MY MOTHER AND THE CHINESE MAN-SPOON

I recently started cooking a lot, not because I am domestic but because I like food. My favourite utensil is this wooden spoon with a Chinese chef on it; he is a little delightful man with a smile on his face and his body is the spoon. My mother was obsessed with the thing. Before we moved to our current home we lived in a much smaller cramped house and my mother complained about it all the time. She whined about the kitchen size and the size of her bedroom and whined about how the wardrobe could only fit my father’s clothes. My father ignored her because anyone who knows my mother knows that she may complain a lot but she can live through anything; even a house with no space for her to flourish. The house we now live in was built in about eight months but even before it had a roof my mother had started shopping for her new kitchen. All she had seen was the plan but she was filled with intense hope and excitement for her new kitchen. Everything she did evolved around her ‘new kitchen’. Silverware, non-stick pans and skewers, bamboo chopping boards, dinner plates and serving dishes were purchased and stored away and whenever she bought them you could see her already in her ‘new kitchen’. The wooden spoon with the Chinese man was stored away too and was out of bounds until my mother cooked for her husband in her new kitchen.

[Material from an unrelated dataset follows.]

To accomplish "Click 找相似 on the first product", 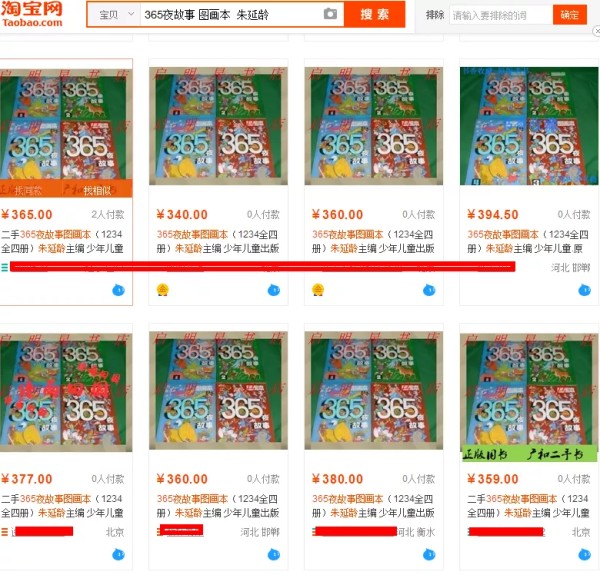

The pastor said something about hope and faith, faith is the evidence of things hoped for and not seen, so it can be said that hope is the driver of faith. My mother had both in overdose. Three weeks ago an aunt of mine said that hope deferred makes the heart sick. That’s exactly what you can say happened to my mother. We moved into the new house and the kitchen was a blank slate waiting for my mother to mold it into whatever she wanted it to be. But before she could my father fell ill and in under two weeks he died. So here she was, in the exact place she had been hoping to be in but not in the exact situation. Things came to a halt in my mother’s world and growth happened. Growth is scary because nobody is ever ready for it but it demands to happen, whether your heart is sick or not. So time passed and slowly I began to see her come together.

When the ‘new kitchen’ was 50% done my mother demanded us, her slaving minions to bring the boxes of stuff she had spent ages collecting and piece by piece she threw away the old stuff and replaced it with new stuff. Among the old stuff where things older than me, things my dad owned before he married my mother, things my mother owned in her single lady home. They held such great memories and told stories and were sentimental but piece by piece they each got thrown into a sack to be disposed of or given out. My mother was fierce about her new beginning and she was going to get it whether it hurt or not. Finally the Chinese man took his place in the new kitchen symbolizing a new page and new times. When everything was in its place I could see that my mother had more excitement hoping than she had when her hopes came to pass. She didn’t care where the new stuff was anymore, the wooden Chinese man lost an eyebrow and she hasn’t even noticed because she honestly doesn’t care. Now the kitchen is done-ish because come on, this isn’t the movies, things get broken every day and idiot toddlers draw on perfectly painted walls any day but it’s my mother’s kitchen and sometimes when it’s clean I can see her looking at her handy work and mentally patting her own back. And she is now a project junkie, moving from one achievement to another. Sometimes she wakes me up at odd hours or interrupts my TV time with long tales of what is on her mind or what she is planning and in those moments I see that she is alive, through all the nonsense she has received from life, she still hopes and perseveres. From her losses she learned that winning is possible and from her setbacks she learned comebacks.


Hope deferred makes the heart sick but it also makes the heart stronger and teaches the heart to persevere beyond the pain. In the end everything is okay, and if it is not okay then it is not the end.